Je me disais « Je suis ce qui luit, ce qui brille. »
J’avais choisi pour sœur d’ardeur, de vanité,
La rose, qui se croit le milieu de l’été.
Je vivais sans savoir, sans chercher, sans comprendre.
Quelquefois un parfum trop fort, trop lourd, trop tendre
M’arrêtait et semblait crier : « N’avance pas ! »
Odeur pleine d’amour qui brûlait sous mes pas,
S’élançant du gazon, des dormantes corbeilles,
Comme un nuage ardent de flexibles abeilles.
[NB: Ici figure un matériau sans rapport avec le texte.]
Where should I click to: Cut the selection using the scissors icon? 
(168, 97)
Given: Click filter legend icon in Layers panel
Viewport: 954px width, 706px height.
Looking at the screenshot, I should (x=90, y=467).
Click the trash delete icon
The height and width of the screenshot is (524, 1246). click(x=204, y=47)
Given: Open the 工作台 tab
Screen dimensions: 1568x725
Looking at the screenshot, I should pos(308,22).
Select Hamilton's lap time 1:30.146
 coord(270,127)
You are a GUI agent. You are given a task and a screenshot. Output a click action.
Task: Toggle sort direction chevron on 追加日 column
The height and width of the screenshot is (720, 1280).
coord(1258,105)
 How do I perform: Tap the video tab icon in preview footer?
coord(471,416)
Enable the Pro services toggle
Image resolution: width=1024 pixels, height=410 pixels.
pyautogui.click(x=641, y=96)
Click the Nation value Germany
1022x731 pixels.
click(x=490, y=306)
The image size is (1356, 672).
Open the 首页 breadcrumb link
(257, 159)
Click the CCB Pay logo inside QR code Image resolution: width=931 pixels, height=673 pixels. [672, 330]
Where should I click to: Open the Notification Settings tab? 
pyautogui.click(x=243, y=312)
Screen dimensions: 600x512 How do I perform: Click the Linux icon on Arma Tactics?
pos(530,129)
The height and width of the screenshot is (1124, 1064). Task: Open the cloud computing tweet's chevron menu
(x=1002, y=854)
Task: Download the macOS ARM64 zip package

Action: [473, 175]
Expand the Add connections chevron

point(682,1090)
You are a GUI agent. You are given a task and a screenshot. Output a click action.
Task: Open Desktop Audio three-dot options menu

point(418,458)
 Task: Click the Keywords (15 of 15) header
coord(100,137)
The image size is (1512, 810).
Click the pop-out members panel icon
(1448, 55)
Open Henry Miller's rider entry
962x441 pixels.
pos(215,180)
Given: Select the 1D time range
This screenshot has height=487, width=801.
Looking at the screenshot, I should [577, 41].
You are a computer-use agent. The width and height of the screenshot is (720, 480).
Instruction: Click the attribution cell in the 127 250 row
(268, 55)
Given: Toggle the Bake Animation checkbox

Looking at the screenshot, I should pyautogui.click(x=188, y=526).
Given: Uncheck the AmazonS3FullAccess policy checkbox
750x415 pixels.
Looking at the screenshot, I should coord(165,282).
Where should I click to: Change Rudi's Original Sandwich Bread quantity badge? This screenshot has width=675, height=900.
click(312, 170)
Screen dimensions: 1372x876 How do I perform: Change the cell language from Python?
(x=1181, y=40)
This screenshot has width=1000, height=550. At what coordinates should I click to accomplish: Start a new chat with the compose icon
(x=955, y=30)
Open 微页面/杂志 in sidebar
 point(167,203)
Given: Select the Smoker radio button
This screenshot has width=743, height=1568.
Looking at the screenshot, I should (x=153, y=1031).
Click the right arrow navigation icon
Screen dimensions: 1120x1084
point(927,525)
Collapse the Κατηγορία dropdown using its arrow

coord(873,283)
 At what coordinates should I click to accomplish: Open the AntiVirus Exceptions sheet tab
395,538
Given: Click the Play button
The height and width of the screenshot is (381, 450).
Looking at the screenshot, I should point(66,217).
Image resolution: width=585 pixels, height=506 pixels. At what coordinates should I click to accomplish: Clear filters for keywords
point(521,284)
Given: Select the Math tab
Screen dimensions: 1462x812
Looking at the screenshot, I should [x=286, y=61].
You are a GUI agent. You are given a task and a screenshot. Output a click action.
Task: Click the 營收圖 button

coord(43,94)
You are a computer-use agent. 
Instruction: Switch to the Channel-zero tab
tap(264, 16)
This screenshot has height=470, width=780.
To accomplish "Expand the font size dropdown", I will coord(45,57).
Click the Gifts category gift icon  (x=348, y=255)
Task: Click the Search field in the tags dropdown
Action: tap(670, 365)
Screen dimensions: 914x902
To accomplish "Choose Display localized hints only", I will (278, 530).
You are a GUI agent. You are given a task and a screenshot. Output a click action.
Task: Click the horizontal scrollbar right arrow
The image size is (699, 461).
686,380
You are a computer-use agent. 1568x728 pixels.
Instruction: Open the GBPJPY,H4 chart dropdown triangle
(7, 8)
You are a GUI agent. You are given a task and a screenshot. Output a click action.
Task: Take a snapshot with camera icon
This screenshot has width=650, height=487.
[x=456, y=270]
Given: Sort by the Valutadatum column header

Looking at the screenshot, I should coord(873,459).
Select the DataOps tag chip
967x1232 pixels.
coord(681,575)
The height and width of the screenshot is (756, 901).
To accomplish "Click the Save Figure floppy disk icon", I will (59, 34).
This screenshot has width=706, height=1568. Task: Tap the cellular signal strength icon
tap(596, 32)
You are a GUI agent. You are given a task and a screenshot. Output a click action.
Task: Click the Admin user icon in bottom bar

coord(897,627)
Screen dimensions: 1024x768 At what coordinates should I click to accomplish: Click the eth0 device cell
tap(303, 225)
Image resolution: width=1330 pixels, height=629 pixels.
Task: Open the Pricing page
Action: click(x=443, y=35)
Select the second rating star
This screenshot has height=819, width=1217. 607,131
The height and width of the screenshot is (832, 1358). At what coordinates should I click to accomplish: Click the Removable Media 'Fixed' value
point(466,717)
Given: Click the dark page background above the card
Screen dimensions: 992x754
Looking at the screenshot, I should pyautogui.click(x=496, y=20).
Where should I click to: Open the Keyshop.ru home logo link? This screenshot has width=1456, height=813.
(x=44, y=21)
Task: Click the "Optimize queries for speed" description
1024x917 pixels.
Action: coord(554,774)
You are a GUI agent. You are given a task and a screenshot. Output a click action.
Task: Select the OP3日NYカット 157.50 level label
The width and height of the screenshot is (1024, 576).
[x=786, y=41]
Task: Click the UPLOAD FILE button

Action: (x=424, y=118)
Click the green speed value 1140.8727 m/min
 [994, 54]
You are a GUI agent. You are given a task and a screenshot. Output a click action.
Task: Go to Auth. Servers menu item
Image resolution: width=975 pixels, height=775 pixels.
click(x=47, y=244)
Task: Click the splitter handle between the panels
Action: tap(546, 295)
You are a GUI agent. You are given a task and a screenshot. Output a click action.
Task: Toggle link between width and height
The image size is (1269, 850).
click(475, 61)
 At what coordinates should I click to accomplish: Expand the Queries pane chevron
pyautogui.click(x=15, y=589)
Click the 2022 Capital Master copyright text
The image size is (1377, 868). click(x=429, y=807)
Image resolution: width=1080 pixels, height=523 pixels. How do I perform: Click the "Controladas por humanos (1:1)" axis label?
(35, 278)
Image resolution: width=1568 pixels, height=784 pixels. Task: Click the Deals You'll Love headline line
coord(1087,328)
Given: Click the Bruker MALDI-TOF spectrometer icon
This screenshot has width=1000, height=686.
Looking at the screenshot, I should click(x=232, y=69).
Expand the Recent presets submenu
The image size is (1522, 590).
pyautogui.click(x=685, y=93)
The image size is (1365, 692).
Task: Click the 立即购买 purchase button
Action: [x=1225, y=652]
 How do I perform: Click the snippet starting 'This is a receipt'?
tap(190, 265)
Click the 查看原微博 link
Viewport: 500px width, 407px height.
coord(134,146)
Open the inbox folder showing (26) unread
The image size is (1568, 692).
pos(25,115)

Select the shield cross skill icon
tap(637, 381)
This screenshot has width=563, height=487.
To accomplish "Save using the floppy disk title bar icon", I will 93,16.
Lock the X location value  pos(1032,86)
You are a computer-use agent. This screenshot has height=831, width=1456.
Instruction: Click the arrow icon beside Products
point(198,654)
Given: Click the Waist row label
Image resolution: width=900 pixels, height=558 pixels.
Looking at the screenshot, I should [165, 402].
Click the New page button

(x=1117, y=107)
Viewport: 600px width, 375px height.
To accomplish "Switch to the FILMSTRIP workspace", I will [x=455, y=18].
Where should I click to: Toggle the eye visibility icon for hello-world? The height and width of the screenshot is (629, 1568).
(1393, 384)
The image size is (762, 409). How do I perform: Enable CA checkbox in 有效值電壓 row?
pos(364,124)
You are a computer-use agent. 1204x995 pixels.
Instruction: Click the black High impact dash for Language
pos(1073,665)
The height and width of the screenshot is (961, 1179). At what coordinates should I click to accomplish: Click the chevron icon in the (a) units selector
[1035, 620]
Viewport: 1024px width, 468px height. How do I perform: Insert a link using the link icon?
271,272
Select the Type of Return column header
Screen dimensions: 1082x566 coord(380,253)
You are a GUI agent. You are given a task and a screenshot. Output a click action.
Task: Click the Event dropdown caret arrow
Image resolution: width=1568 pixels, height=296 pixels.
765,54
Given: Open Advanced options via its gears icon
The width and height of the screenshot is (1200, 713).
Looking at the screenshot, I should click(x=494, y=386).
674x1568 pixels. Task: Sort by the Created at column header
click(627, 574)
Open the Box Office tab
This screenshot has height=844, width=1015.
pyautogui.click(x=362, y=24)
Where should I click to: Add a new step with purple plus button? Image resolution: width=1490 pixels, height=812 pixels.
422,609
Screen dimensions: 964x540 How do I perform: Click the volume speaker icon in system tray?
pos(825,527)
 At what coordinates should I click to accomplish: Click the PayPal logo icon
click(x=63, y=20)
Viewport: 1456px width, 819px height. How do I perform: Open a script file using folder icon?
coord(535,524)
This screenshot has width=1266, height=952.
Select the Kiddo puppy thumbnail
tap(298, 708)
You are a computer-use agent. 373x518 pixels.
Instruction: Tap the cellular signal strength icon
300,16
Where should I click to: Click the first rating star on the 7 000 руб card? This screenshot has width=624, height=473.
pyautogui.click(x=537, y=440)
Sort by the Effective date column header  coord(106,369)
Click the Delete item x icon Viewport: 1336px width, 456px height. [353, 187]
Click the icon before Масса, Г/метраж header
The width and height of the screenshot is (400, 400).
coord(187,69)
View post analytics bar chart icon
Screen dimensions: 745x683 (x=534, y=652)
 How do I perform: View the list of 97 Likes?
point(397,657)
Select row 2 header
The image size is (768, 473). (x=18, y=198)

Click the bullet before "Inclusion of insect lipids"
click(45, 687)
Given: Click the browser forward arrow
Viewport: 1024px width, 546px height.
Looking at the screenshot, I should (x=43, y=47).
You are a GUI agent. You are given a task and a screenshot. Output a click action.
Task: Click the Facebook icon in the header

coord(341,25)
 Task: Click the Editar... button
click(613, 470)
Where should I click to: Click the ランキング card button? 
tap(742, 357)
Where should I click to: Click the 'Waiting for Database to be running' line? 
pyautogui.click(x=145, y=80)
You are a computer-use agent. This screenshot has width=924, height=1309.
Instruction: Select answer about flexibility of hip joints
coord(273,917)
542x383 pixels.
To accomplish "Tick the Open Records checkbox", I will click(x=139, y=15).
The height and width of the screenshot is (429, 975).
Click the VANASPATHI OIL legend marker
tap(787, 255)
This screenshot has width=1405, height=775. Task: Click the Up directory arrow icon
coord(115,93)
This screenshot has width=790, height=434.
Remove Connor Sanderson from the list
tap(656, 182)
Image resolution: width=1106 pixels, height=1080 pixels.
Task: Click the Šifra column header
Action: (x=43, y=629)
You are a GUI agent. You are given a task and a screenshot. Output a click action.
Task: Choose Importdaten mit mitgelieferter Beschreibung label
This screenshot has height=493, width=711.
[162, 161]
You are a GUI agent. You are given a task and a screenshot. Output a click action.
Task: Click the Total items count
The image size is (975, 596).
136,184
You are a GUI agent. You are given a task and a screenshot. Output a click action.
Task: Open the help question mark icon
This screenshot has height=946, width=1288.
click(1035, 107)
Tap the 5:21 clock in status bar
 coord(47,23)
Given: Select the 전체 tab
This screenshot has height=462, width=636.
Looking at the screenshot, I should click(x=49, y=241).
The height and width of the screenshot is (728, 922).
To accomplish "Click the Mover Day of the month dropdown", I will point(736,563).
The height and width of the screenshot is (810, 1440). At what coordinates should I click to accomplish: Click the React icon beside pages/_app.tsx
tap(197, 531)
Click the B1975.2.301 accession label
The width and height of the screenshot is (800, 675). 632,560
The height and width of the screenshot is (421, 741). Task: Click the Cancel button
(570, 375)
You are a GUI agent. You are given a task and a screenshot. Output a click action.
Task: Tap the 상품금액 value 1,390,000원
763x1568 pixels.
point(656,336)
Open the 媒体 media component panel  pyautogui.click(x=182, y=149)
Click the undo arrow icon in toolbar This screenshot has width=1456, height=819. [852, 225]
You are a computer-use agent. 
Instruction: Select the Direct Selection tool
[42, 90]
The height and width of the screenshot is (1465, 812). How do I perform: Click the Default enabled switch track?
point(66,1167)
Je tremblais inquiète au milieu du chemin,
Et la bonté du soir me prenait par la main,
Et me rentrait chez moi par la plus douce allée,
Sans que la Volupté m’eût été révélée…
— Candeur d’un cœur d’enfant, regard clair et glacé,
Je vous adore, hélas avec un front baissé.
Pourquoi vous êtes-vous pour toujours endormie,
Ma douce enfance ? ô mon enfance ! ô mon amie !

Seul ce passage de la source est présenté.